Initially, our patient’s chlorthalidone, a thiazide diuretic, was discontinued, but her blood calcium level remained elevated. Her PTH level was suppressed, excluding possible causes associated with excess PTH. Due to her history of anorectal melanoma, there was concern for a possible malignancy; however, her PTH-RP was within normal range and her PET scan did not detect cancerous sites. Pamidronate is used to treat hypercalcemia in the presence of a tumor [6]. Our patient initially responded to the medication but continued to have elevated calcium levels despite continued usage of it. Her TB test was negative, and her white blood cell count was within normal range, making infectious causes unlikely. Additionally, even though her inactive vitamin D, 25-hydroxy vitamin D, was normal, her active vitamin D, 1,25-dihydroxyvitamin D, was elevated, raising concerns for a granulomatous disease, such as sarcoidosis.
In approximately 75% of patients with sarcoidosis, an elevated serum ACE is observed, aiding in the diagnosis [7] [8]. It can correlate with extensive pulmonary involvement [7] [8]. Our patient’s normal ACE level was most likely due to her early presentation of the disease. Her chest CT angiography showed right hilar and mediastinal lymphadenopathy with scattered mediastinal lymph nodes, which are thoracic radiological abnormalities observed in about 90% of sarcoidosis cases [9].
Drug-induced sarcoidosis-like reaction is a systemic granulomatous reaction that is hard to differentiate from sarcoidosis [10]. It results from starting an offending drug, like a checkpoint inhibitor or antiretroviral [10]. There have been 28 other cases with granulomatous and sarcoid-like lesions after checkpoint inhibitor immunotherapy usage with 22 of them involving patients with primary melanoma [2] [4]. Treatment is usually not required because cessation of therapy usually resolves symptoms. If symptoms continue, standard anti-sarcoidosis treatment is effective [10]. Our patient was started on the immune checkpoint inhibitors ipilimumab and nivolumab for six weeks after her initial diagnosis of anorectal melanoma. Within weeks of starting these immunotherapies, she developed hypercalcemia followed by cytology and radiographic findings consistent with sarcoidosis. At the time of her shortness of breath, pleuritic chest pain, and pulmonary embolus diagnosis, the patient had discontinued this therapy regiment.
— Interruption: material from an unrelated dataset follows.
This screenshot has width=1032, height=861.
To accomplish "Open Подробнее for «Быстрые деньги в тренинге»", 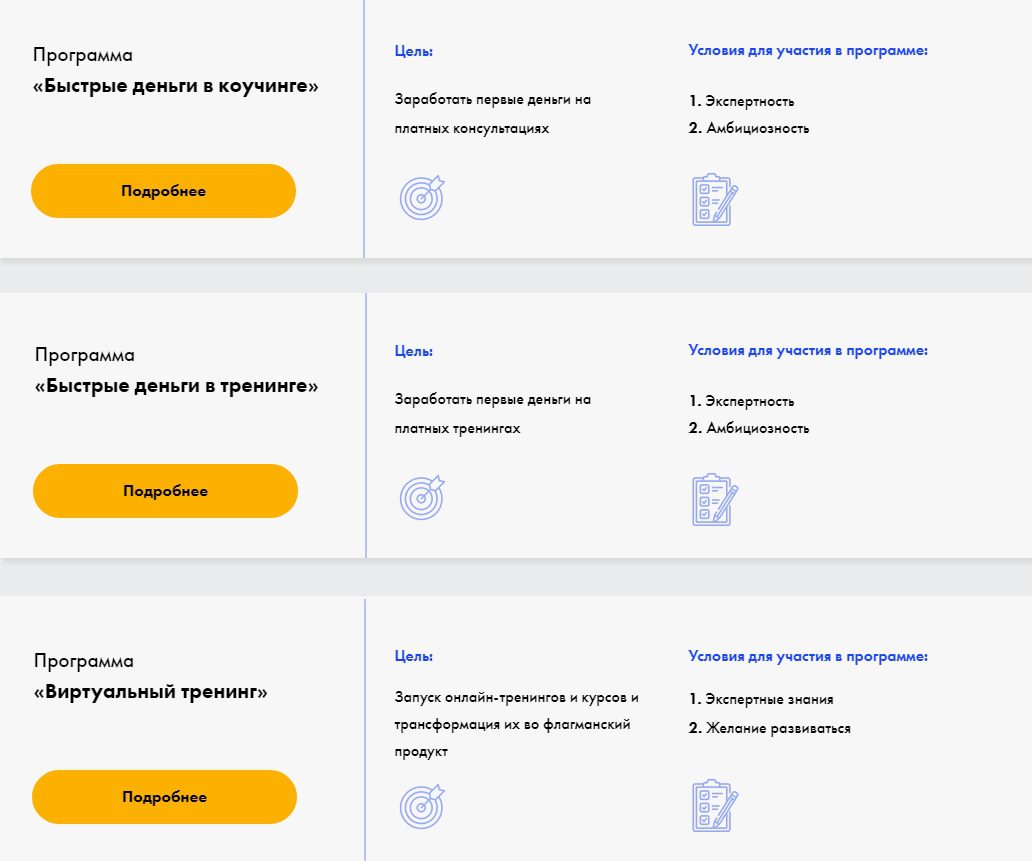I will point(165,491).
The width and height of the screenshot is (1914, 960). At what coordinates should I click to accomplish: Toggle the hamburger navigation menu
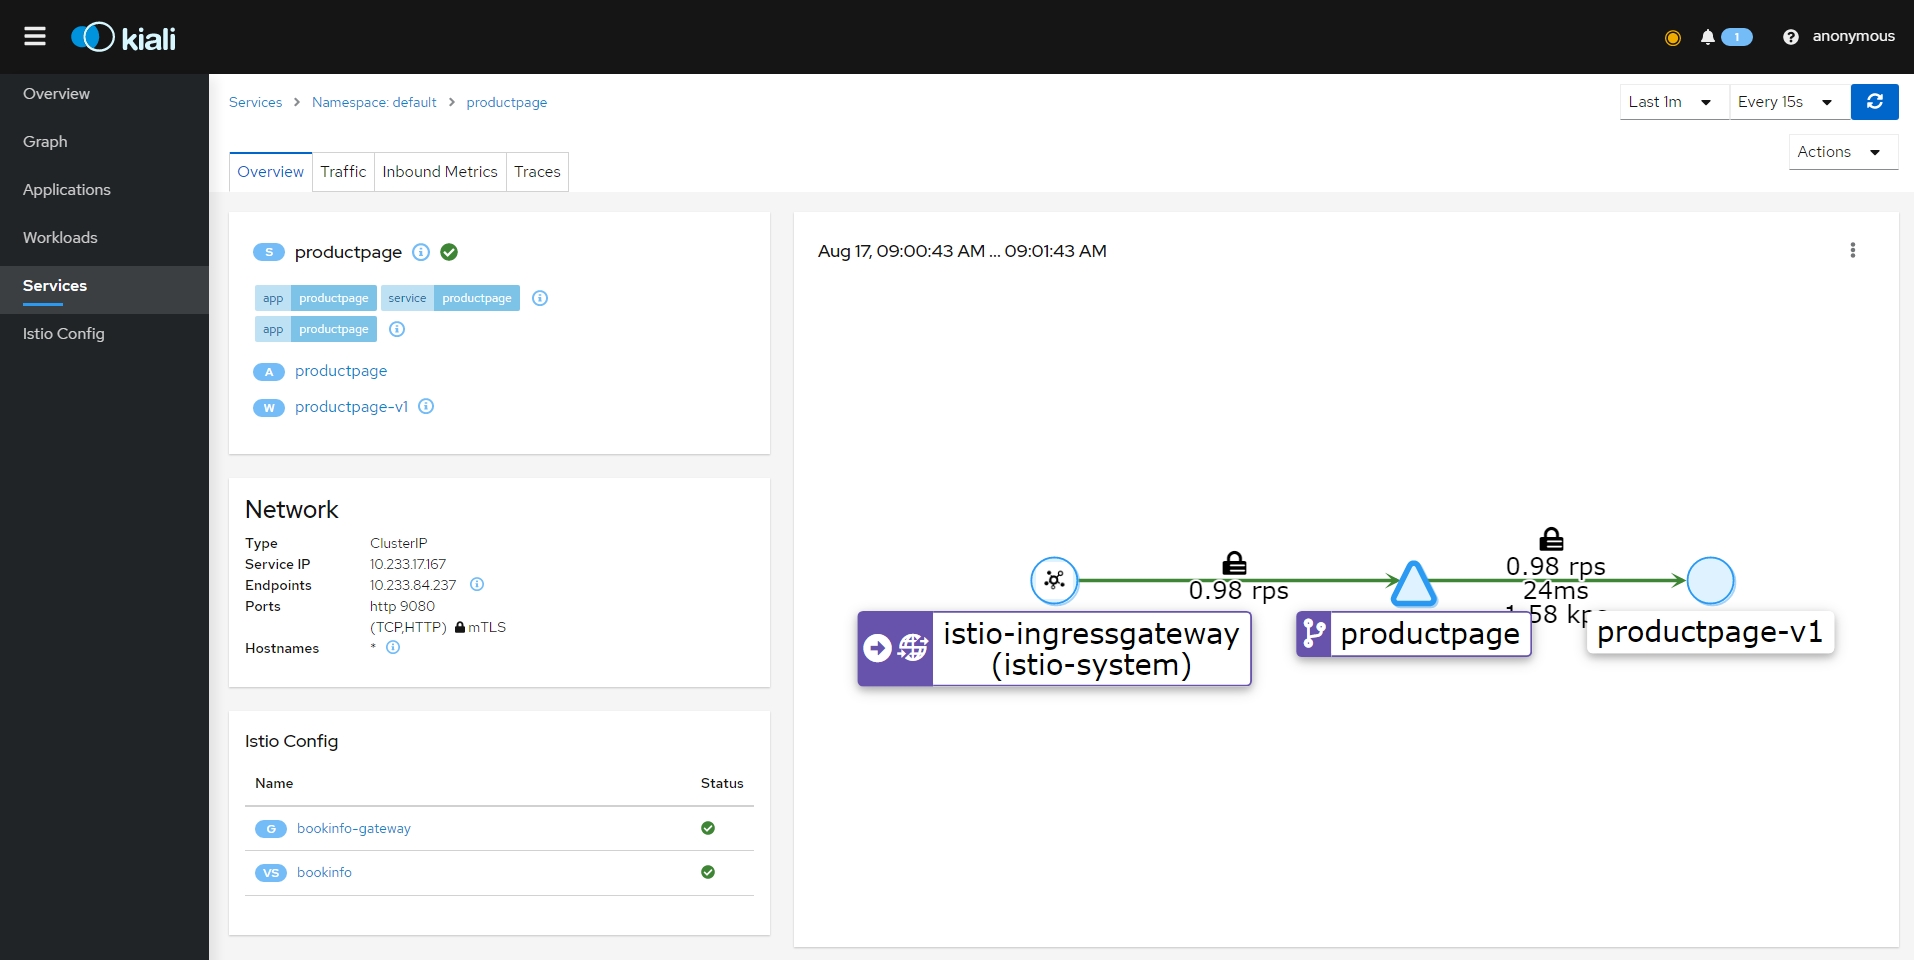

She was discharged in stable condition with a nephrology follow-up to monitor her hypercalcemia. Though her sarcoidosis is not life-threatening at this time, hypercalcemia can result in multiple adverse effects, such as abdominal and bone pain, fatigue, muscle weakness, loss of appetite, weight loss, and mental confusion. Evaluating the mechanism that leads to drug induced sarcoidosis-like reactions will aid in the understanding of sarcoidosis’ immunopathogenesis.
4. Conclusion
With the increasing use of checkpoint inhibitors, such as ipilimumab and nivolumab, physicians will be encountering more of these rare adverse events. Clinician education, proper diagnosis, and management of melanoma patients taking this therapy are essential.
Availability of Data and Materials
There are no specific data sets used in this case report. The clinical file of this patient is confidential information from a private clinic but available from the corresponding author upon reasonable request.